Re: (sashiko review) [RFC PATCH v5 01/10] mm/damon/core: introduce damon_ctx->paused

From: SeongJae Park

Date: Tue Mar 24 2026 - 00:07:31 EST


On Mon, 23 Mar 2026 18:28:00 -0700 SeongJae Park <sj@xxxxxxxxxx> wrote:

> Forwarding Sashiko review for doing discussions via mails.
>
> # review url: https://sashiko.dev/#/patchset/20260323231538.84452-2-sj@xxxxxxxxxx
> # start of sashiko.dev inline review
> commit 011f7b451b6e4a657677ee09eada15a7980e8480
> Author: SeongJae Park <sj@xxxxxxxxxx>
>
> mm/damon/core: introduce damon_ctx->paused
>
> This commit introduces a pause parameter to the DAMON context, allowing
> the kdamond main loop to be paused and resumed without losing its
> self-trained internal data.
>
> > diff --git a/mm/damon/core.c b/mm/damon/core.c
> > index db6c67e52d2b..0ab2cfa848e6 100644
> > --- a/mm/damon/core.c
> > +++ b/mm/damon/core.c
> [ ... ]
> > @@ -3003,6 +3004,14 @@ static int kdamond_fn(void *data)
> > kdamond_call(ctx, false);
> > if (ctx->maybe_corrupted)
> > break;
> > + while (ctx->pause) {
> > + damos_walk_cancel(ctx);
> > + kdamond_usleep(ctx->attrs.sample_interval);
> > + /* allow caller unset pause via damon_call() */
> > + kdamond_call(ctx, false);
> > + if (kdamond_need_stop(ctx) || ctx->maybe_corrupted)
> > + goto done;
> > + }
>
> Since this loop is located after ops.prepare_access_checks(), kdamond_usleep(),
> and ops.check_accesses(), does this unconditionally perform a full monitoring
> cycle before honoring the paused state?
>
> If a context is started with pause set to true, or if pause is enabled while
> waiting in kdamond_wait_activation(), it appears it will still execute one
> complete active sampling cycle. Could this cause unexpected disruption, such
> as clearing PTE accessed bits, when the context is explicitly configured to
> be paused?

Yes, DAMON would behave in the way. And having one more sampling work doesn't
cause a real issue.

>
> Additionally, when the context is paused, kdamond_fn remains in this sleep
> loop and skips calling damos_adjust_quota(), which means quota->charged_from
> is frozen.
>
> If the pause lasts for more than LONG_MAX jiffies (e.g., about 24.8 days on
> a 32-bit system with HZ=1000), will system jiffies wrap past the half-range
> limit of the unsigned long type relative to the frozen timestamp?
>
> If this wraparound occurs, time_after_eq(jiffies, quota->charged_from +
> interval) would evaluate to false when unpaused.
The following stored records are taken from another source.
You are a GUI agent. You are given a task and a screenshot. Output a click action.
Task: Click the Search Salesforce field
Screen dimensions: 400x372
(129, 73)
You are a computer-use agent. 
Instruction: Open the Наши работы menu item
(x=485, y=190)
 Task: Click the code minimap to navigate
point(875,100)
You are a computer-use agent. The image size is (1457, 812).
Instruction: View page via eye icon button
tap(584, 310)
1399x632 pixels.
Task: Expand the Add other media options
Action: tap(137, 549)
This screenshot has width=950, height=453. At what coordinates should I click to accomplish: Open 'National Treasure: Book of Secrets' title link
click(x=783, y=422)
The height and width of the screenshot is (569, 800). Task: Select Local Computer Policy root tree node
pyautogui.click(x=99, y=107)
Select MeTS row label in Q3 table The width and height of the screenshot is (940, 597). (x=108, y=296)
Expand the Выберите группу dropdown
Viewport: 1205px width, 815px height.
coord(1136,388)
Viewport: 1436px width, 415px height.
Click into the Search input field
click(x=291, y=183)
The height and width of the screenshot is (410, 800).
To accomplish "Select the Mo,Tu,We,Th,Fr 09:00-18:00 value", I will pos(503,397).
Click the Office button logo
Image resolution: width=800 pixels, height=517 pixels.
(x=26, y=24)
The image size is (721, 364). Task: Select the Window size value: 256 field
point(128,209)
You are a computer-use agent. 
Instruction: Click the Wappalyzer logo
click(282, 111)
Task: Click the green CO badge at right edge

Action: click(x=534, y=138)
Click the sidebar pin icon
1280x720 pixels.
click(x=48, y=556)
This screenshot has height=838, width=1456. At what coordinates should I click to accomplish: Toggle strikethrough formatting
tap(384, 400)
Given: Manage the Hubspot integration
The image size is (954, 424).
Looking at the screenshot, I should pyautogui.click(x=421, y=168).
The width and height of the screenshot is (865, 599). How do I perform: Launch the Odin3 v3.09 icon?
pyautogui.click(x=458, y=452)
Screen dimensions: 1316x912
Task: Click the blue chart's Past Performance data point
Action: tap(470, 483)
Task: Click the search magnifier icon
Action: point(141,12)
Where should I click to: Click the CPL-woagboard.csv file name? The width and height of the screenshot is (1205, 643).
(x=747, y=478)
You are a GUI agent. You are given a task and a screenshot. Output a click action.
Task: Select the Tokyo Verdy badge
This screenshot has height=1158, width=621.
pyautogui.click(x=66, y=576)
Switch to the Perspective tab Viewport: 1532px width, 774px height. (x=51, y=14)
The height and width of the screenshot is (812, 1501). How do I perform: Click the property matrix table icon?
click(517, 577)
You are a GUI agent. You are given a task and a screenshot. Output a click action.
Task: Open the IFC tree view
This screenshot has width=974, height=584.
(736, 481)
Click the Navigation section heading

Would this cause the quota
> window to not reset for another 24.8 days, accumulating charged_sz and
> blocking the scheme from being applied?

That's a wild corner case, but I agree it is better to avoid the problematic
case. I'm still thinking about the good way for that. Anyway, I will address
this in the next spin.



Thanks,
SJ

[...]